Plaintiff-appellees, Calloway Waren and Lois Brown, joined by her husband Leroy Brown, filed suit against appellant-defendants, Opal Northcutt and husband, Charlie Northcutt, for a right of way across a tract of land. In their pleadings, appellees alleged a right of way by proscription, and in their prayer they asked for an injunction, and in the alternative, for $500 damages.

On a hearing on their application for temporary injunction, the temporary injunction was granted. Appellants have perfected their appeal and bring forward three points of error. In their points 1 and 2, they complain of the action of the trial court in issuing the injunction in failing to set forth the reasons for the issuance of the order as required by the mandatory provisions of Rule 683, Texas Rules of Civil Procedure. In the case of Rothermel v. Goodrich, Tex.Civ.App., 292 S.W.2d 882, n. w. h, the court held that the failure of the trial court to specifically set out the reasons for granting the injunction is fatal. Alexander Schroeder Lumber Co. v. Corona, Tex.Civ.App., 288 S.W.2d 829, wr. ref., n. r. e.; Hice v. Cole, Tex.Civ.App., 295 S.W.2d 661, n. w. h. The points are sustained.
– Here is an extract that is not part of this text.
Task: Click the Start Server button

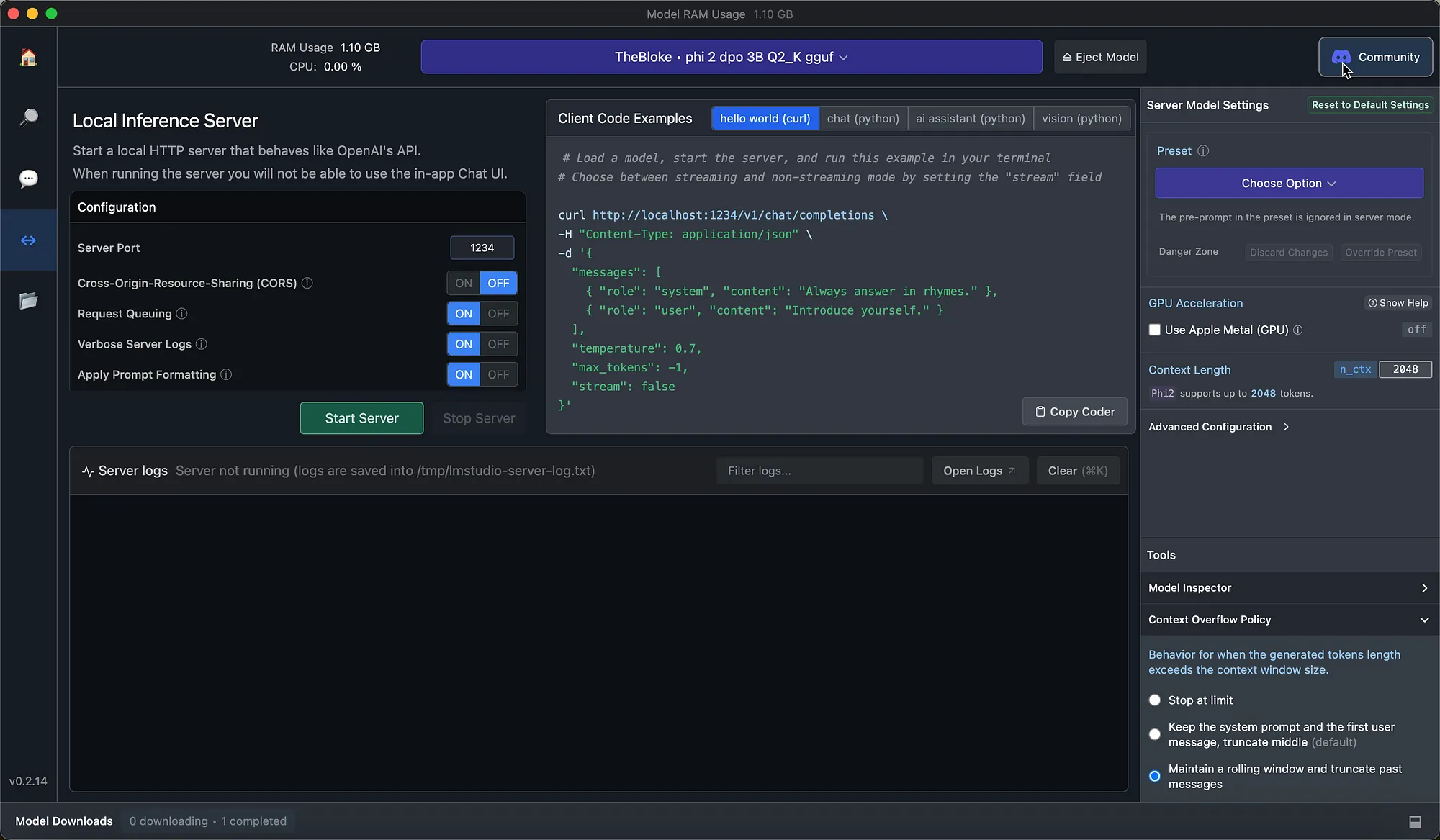Action: 361,418
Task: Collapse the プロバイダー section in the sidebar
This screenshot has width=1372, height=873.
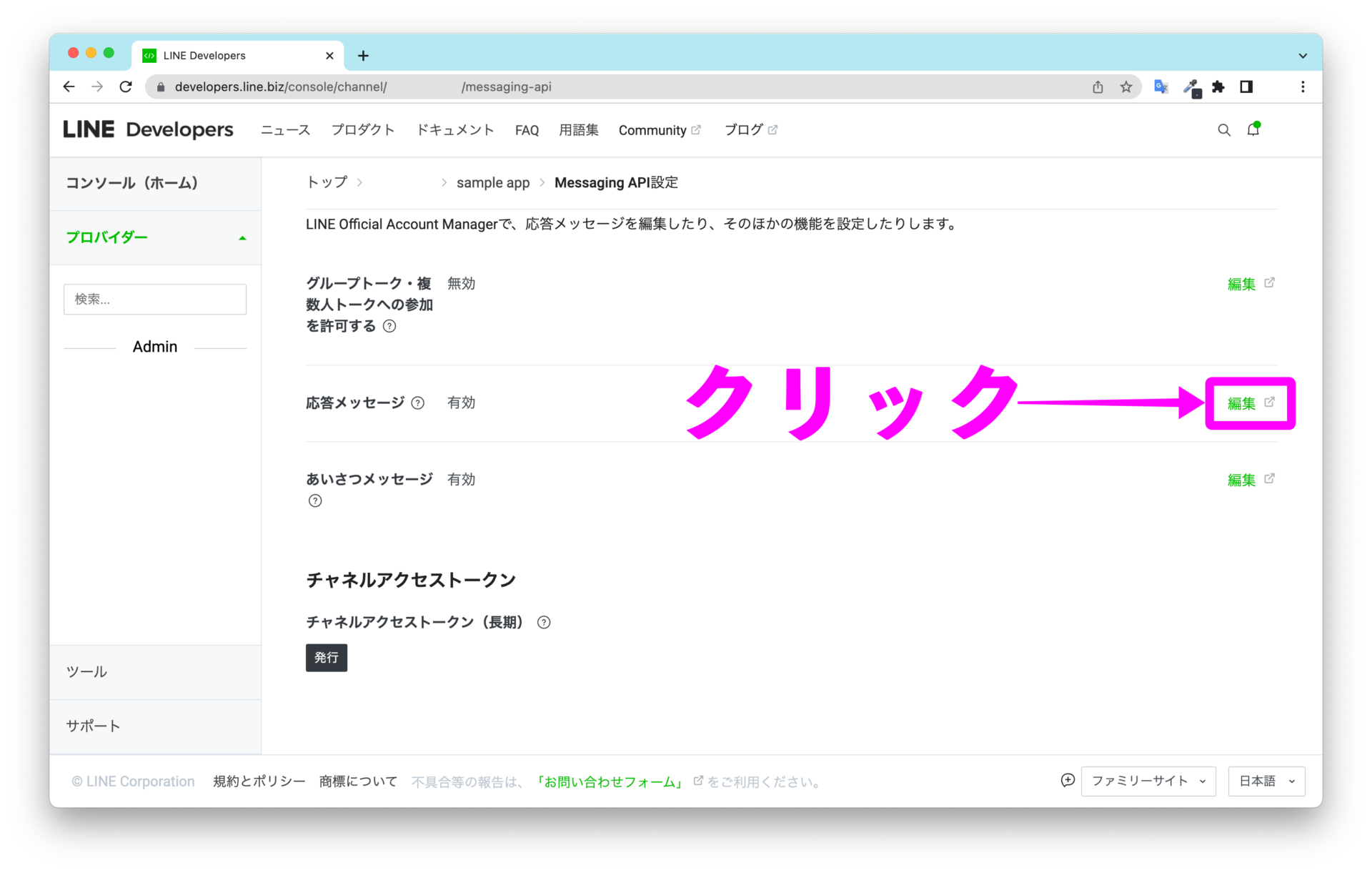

By point 3 appellant complains of the action of the trial court in granting a temporary injunction where there was no allegation or evidence that appellee had no adequate remedy at law. Suffice it to say that appellee only prayed that if the Northcutts continued to keep the gates closed across the road and by running a fence across the same, they would suffer irreparable damages. Yet, in their petition they show that a sum of $500 would compensate them. Upon a trial of the case it was shown that another road runs to the land of appellees and at most they could only suffer an injury of inconvenience. We feel that the granting of a temporary injunction on the pleadings was unwarranted. Coleman v. Wright, Tex.Civ.App., 136 S.W.2d 270, n. w. h.; Magnolia Petroleum *11 Co. v. de Garcia, Tex.Civ.App., 126 S.W.2d 1006, n. w. h.

Another thing that leads this Court to believe that the trial court erred is the fact of the insufficiency of the description of the right of way. This is raised by the appellants in their brief, and as we view the decisions of the courts in the cases of Brown v. City of Texarkana, Tex.Civ.App., 269 S.W.2d 804, wr. ref., n. r. e., and Brown v. Woods, Tex.Civ.App., 300 S.W.2d 364, the description is insufficient in pleading and proof. Point 3 is sustained.

The judgment of the trial court is reversed and the cause is remanded.